D'Anna was starting to enjoy the conflicts of interest that ran rampant on this ship.
In the end, D'Anna could have saved Saul and Ellen Tigh. She had known what was happening immediately upon seeing the old footage of that forbidden visit to the duty locker.
D'Anna prided herself on listening to the people's voice when they didn't even know they were speaking. That was how she came to find out what a large tear had occurred in the relationship between Lee Adama and his father's best friend. She had heard crew members retell the frequent flare-ups between the two officers of the Fleet.
Lee needed to be protected, and it seemed D'Anna was the only one who understood that.
Plus, Ellen Tigh was giving the Cylons a bad name. It was because of humans like her that the Cylons felt no qualms about killing their parents.
Originally, she thought her purpose was accomplished the day she stumbled into sickbay. D'Anna had gotten the footage that proved the child was still alive.

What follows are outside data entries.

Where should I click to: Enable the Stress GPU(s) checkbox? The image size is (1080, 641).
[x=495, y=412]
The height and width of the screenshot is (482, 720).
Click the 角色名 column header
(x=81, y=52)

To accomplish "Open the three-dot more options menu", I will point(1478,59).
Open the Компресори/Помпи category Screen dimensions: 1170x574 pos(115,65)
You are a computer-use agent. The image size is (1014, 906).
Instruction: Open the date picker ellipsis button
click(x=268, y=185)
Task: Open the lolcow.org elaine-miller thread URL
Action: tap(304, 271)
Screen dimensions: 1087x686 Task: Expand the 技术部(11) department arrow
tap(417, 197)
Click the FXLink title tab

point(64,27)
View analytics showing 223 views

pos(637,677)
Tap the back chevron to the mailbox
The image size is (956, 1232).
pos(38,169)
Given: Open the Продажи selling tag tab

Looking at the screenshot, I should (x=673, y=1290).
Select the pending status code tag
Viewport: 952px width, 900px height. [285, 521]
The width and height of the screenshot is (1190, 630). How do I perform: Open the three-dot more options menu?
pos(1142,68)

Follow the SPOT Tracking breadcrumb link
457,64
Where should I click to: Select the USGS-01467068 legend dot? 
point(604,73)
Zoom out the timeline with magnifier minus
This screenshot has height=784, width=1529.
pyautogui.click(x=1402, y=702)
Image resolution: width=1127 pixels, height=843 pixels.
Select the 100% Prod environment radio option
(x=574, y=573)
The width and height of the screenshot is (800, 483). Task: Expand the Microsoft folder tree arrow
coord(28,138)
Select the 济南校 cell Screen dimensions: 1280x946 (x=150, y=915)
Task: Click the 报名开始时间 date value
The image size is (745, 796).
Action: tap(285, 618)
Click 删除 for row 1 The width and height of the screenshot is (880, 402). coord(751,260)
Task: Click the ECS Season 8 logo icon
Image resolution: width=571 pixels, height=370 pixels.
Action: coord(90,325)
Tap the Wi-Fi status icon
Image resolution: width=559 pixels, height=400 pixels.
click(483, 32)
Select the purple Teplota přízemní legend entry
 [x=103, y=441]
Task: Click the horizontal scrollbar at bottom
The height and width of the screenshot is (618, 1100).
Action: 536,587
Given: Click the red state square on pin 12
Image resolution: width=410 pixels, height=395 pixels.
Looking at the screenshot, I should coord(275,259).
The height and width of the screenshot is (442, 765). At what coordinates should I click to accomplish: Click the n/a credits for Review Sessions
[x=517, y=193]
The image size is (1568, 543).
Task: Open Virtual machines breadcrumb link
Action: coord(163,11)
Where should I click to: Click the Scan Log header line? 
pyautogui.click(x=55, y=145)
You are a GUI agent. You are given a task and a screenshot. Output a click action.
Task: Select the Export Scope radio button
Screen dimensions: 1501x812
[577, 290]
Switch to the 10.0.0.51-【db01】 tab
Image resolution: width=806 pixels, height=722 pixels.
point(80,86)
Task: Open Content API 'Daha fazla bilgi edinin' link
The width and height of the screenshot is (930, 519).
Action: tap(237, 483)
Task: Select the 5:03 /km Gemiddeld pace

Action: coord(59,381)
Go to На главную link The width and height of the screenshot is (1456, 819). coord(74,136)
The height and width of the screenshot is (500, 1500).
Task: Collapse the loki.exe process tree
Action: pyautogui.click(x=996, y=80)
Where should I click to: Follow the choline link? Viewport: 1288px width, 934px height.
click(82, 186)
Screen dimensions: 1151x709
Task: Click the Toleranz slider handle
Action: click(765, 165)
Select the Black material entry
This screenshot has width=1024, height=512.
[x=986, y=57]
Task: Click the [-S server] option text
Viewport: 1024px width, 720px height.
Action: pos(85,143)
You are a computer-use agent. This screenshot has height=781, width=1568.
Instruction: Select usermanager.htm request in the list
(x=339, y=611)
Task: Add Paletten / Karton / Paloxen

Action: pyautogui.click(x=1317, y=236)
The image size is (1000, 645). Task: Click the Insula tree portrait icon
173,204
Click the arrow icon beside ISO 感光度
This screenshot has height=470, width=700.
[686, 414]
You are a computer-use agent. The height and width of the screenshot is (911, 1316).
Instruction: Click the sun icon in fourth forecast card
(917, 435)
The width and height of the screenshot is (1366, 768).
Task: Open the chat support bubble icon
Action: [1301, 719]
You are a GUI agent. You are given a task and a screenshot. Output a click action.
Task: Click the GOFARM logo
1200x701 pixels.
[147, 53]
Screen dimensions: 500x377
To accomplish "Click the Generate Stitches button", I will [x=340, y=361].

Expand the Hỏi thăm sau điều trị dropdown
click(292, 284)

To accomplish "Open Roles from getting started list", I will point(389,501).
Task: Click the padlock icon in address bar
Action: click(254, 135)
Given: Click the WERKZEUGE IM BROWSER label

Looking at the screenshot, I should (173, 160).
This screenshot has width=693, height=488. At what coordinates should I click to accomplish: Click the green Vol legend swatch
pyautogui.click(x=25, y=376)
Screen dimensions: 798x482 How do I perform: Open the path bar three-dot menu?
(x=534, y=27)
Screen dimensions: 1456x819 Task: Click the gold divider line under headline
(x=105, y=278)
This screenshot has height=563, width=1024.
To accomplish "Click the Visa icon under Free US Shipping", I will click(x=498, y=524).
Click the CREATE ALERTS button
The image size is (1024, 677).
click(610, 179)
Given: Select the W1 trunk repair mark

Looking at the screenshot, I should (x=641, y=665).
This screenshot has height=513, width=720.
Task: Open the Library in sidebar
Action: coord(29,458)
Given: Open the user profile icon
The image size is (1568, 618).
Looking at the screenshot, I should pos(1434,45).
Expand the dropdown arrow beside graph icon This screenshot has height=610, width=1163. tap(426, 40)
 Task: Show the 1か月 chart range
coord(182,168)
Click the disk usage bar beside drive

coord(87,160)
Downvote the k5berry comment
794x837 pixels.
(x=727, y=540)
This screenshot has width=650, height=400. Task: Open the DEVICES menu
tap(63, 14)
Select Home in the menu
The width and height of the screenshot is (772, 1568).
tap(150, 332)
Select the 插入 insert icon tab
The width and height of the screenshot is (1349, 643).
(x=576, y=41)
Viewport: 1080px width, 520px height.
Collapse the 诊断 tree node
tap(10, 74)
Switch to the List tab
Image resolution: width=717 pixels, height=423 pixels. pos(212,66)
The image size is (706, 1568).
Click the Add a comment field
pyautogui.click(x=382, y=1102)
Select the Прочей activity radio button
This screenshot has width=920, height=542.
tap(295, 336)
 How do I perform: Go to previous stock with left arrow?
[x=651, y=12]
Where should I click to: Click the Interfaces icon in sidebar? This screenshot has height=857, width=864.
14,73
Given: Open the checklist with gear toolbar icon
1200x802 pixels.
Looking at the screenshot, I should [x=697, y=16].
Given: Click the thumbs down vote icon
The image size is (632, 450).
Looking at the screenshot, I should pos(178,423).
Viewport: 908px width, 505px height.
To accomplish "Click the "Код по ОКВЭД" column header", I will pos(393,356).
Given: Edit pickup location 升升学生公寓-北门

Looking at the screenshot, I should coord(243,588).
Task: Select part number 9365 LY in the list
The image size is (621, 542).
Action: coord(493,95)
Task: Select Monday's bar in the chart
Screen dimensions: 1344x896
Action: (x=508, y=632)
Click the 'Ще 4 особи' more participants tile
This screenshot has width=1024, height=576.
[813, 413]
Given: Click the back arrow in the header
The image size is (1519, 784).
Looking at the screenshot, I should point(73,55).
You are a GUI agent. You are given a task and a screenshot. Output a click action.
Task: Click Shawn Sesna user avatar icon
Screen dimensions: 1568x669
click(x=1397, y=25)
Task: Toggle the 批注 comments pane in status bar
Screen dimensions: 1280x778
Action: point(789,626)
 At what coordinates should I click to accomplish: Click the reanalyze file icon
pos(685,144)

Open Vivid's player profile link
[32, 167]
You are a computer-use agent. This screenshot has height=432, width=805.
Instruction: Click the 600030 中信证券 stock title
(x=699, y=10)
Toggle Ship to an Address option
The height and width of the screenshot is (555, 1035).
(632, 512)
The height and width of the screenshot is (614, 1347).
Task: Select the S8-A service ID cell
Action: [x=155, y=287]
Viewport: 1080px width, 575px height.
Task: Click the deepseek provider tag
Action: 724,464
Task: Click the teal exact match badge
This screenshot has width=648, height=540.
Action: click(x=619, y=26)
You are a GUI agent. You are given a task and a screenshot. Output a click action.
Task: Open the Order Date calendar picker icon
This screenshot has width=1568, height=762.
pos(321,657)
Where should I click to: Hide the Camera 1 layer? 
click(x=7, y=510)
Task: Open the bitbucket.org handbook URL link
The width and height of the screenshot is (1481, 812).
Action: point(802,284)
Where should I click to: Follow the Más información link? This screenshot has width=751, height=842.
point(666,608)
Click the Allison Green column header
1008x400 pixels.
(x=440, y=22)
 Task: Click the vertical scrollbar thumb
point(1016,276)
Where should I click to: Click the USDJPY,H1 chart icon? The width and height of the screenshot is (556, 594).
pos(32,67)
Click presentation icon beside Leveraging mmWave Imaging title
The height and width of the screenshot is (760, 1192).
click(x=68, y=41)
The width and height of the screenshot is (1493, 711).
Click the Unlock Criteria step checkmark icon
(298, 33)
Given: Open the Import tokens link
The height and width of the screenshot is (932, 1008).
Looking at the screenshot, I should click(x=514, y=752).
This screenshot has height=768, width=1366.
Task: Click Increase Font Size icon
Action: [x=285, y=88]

One day later, as she was showing her finished product to the President and the Commander, she realized her reason for being had nothing to do with Boomer or her baby. Granted, that was what would get her foot in the door. The footage would grant her audience with the tribunal of original copies, a tribunal which she had been so carefully exiled from.
D'Anna had never understood why. She was an original like the other eleven. Why was she the only one kept from protecting Caprica, the key to God's plan?
Now it all made sense. She was given a responsibility far greater than those who waited on Caprica.
It was up to her copy to make the others see the real discovery of her time on Galactica, and she only had twenty hours to do it.
D'Anna had confidence in herself.
Nineteen and a half hours later, a single Cylon Raider jumped in the Fleet's airspace. Its behavior puzzled Galactica as it hung in space and waited for the CAP to reach it.
It was over before anyone even knew it began. Two Vipers were no match for a Cylon Raider that had a distinct purpose.
Lieutenant Kara Thrace was left floating in the air, and for the first time in her life, she couldn't focus enough to fly. Fragments of what had once been the Viper of her best friend surrounded her. She simply collapsed under the stress of witnessing Lee's death.
The Fleet followed suit only days later.
These were good people, and she destroyed them without a second thought.
No one else had the strength.
She did it because she was a Cylon.
She enjoyed it because she was human.